OBJECTIVE: Regular HIV RNA testing for all HIV-positivepatients on antiretroviral therapy (ART) is expensive and has low yield since most tests are undetectable. Selective testing of those at higher risk of failure may improve efficiency. We investigated whether a novel analysis of adherence data could correctly classify virological failure and potentially inform a selective testing strategy. DESIGN: Multisite prospective cohort consortium. METHODS: We evaluated longitudinal data on 1478 adult patients treated with ART and monitored using the Medication Event Monitoring System (MEMS) in 16 US cohorts contributing to the MACH14 consortium. Because the relationship between adherence and virological failure is complex and heterogeneous, we applied a machine-learning algorithm (Super Learner) to build a model for classifying failure and evaluated its performance using cross-validation.

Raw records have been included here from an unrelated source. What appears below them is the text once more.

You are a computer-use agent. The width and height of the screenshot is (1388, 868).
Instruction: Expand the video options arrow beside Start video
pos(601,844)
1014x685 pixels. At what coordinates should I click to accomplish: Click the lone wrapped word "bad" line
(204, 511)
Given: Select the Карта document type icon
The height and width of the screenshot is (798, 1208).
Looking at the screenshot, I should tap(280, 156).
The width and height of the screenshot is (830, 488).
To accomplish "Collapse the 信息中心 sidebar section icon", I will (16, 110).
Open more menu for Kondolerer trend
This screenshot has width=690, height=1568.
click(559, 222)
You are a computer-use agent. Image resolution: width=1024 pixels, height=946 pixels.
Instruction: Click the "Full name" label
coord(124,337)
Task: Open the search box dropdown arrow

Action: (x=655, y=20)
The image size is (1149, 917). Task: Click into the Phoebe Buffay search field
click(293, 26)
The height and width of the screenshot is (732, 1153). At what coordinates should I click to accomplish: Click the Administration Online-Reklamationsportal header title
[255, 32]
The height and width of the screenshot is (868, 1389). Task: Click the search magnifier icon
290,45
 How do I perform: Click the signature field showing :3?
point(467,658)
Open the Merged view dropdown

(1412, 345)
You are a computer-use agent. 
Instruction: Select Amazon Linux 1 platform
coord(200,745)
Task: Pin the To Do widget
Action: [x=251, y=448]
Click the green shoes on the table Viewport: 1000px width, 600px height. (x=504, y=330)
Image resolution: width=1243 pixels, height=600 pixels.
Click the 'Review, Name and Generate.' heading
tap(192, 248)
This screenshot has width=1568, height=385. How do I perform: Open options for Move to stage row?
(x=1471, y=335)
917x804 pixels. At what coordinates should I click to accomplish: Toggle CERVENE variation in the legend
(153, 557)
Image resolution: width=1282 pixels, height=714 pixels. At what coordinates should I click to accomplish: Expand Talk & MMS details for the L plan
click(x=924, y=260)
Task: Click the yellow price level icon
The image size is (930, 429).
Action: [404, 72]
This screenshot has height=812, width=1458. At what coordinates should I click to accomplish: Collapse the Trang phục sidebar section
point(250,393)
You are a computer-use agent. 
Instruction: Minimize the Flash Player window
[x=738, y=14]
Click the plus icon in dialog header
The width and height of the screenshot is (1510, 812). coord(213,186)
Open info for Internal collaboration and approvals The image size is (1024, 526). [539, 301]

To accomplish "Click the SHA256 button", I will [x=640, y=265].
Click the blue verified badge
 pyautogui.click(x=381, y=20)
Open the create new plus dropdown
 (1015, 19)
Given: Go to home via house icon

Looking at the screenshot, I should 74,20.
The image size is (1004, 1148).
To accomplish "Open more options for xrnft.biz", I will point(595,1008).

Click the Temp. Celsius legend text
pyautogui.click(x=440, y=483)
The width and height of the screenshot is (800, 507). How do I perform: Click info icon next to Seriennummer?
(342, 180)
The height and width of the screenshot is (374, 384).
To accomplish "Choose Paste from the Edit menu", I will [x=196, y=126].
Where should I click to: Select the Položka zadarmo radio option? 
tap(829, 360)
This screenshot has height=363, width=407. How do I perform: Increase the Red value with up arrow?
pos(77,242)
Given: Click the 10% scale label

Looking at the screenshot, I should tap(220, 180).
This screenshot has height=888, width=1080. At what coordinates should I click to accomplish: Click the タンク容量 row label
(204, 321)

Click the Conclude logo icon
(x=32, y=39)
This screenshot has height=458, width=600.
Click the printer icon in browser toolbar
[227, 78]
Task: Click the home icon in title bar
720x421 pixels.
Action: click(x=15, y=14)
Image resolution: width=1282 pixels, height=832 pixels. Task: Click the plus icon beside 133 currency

RESULTS: Application of the Super Learner algorithm to MEMS data, combined with data on CD4 T-cell counts and ART regimen, significantly improved classification of virological failure over a single MEMS adherence measure. Area under the receiver operating characteristic curve, evaluated on data not used in model fitting, was 0.78 (95% confidence interval: 0.75 to 0.80) and 0.79 (95% confidence interval: 0.76 to 0.81) for failure defined as single HIV RNA level >1000 copies per milliliter or >400 copies per milliliter, respectively. Our results suggest that 25%-31% of viral load tests could be avoided while maintaining sensitivity for failure detection at or above 95%, for a cost savings of $16-$29 per person-month. CONCLUSIONS: Our findings provide initial proof of concept for the potential use of electronic medication adherence data to reduce costs through behavior-driven HIV RNA testing.